PF prende três pessoas por corrupção na SRTE/RS

Por: Jair Stangler


A Polícia Federal (PF) prendeu nesta quinta-feira três pessoas suspeitas de participar de um esquema de corrupção no âmbito da Superintendência Regional do Trabalho e Emprego no Rio Grande do Sul (SRTE/RS). Estão presos na Polícia Federal em Porto Alegre um auditor fiscal do trabalho, um servidor administrativo e o presidente de um grupo empresarial especializado em segurança do trabalho. Durante a ação da PF foram apreendidos R$ 55 mil na residência do auditor, possivelmente dinheiro oriundo de propina.

Segundo a PF, o esquema funcionava para resolver rapidamente embargos e interdições de obras dos clientes do grupo, fiscalizadas pelo auditor investigado. Ao mesmo tempo, obras não atendidas pelo grupo sofriam uma fiscalização mais rigorosa. Após o embargo da obra, o grupo se apresentava como solução. O esquema seria praticado há pelo menos dois anos. Segundo a PF, engenheiros de empresas encarregadas por grandes obras recebiam, em média, 5% do valor total dos contratos, e este seria o mesmo percentual destinado aos agentes públicos. Os clientes da consultoria, informa a PF, são tratados como vítimas do esquema. A investigação teve início em junho a partir de apuração do próprio Ministério do Trabalho.

A PF não divulgou o nome dos presos e do grupo empresarial envolvido, para não atrapalhar as investigações. “É uma empresa de Porto Alegre com vários anos de atuação no mercado”, afirmou o superintendente-geral da Polícia Federal no Rio Grande do Sul, Sandro Caron de Moraes. A organização criminosa estaria se expandindo também para São Paulo e Brasília e buscando obras e contratos maiores. Os maiores contratos até agora chegariam a R$ 500 mil. O esquema atingiria inclusive algumas das obras da Copa do Mundo de 2014.

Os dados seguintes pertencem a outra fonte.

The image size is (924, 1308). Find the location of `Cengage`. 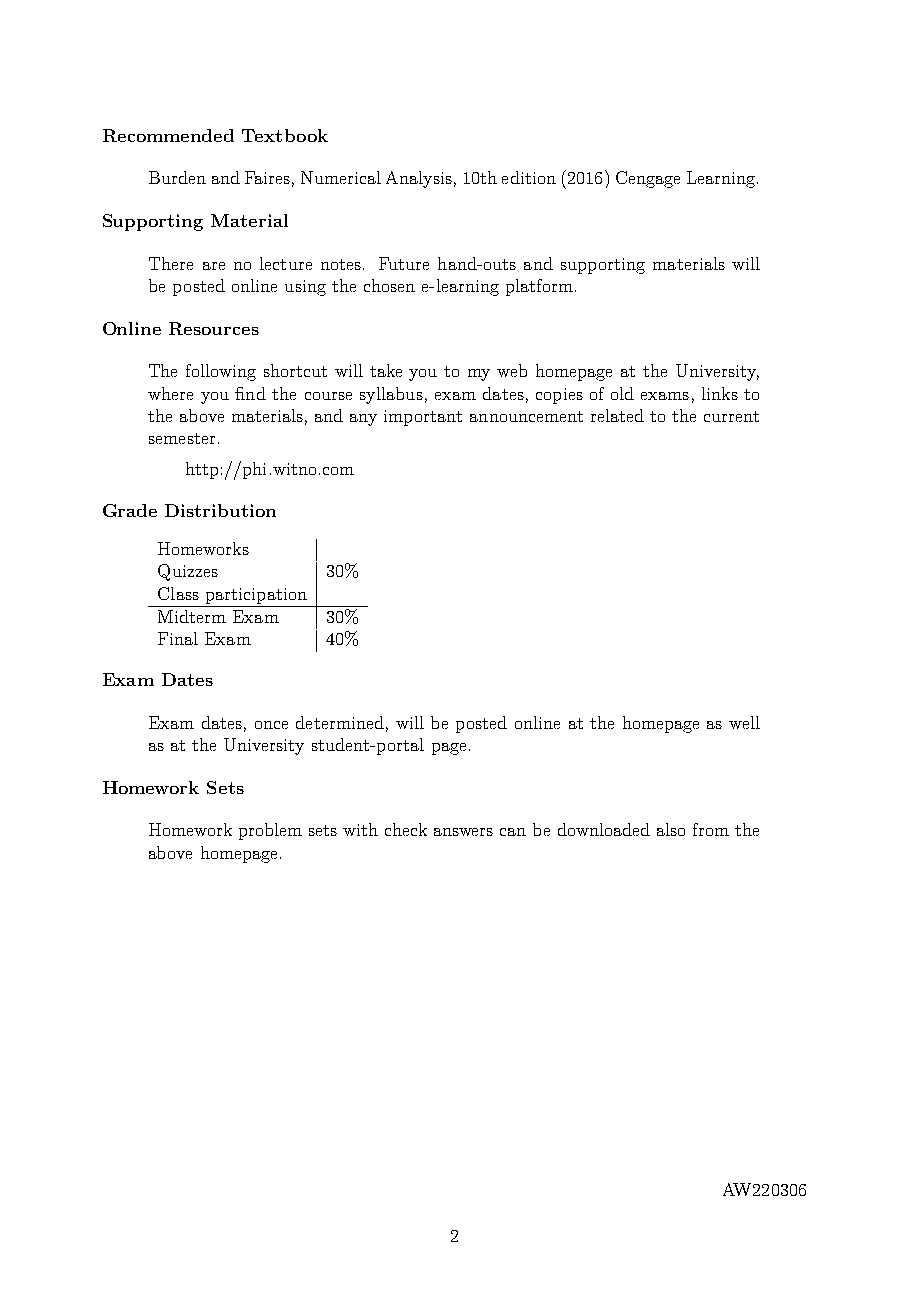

De acordo com o delegado Aldronei Pacheco Rodrigues, que chefia a investigação, a Operação W (de work, trabalho em inglês), ainda não deveria ter sido deflagrada. Foi antecipada para impedir um atentado contra a vida de um auditor-fiscal do trabalho, não envolvido no esquema, que iria fiscalizar a construção de um empreendimento atendido pelo grupo em Gravataí. O atentado deveria acontecer entre ontem e hoje. Segundo Rodrigues, os servidores não tinham conhecimento.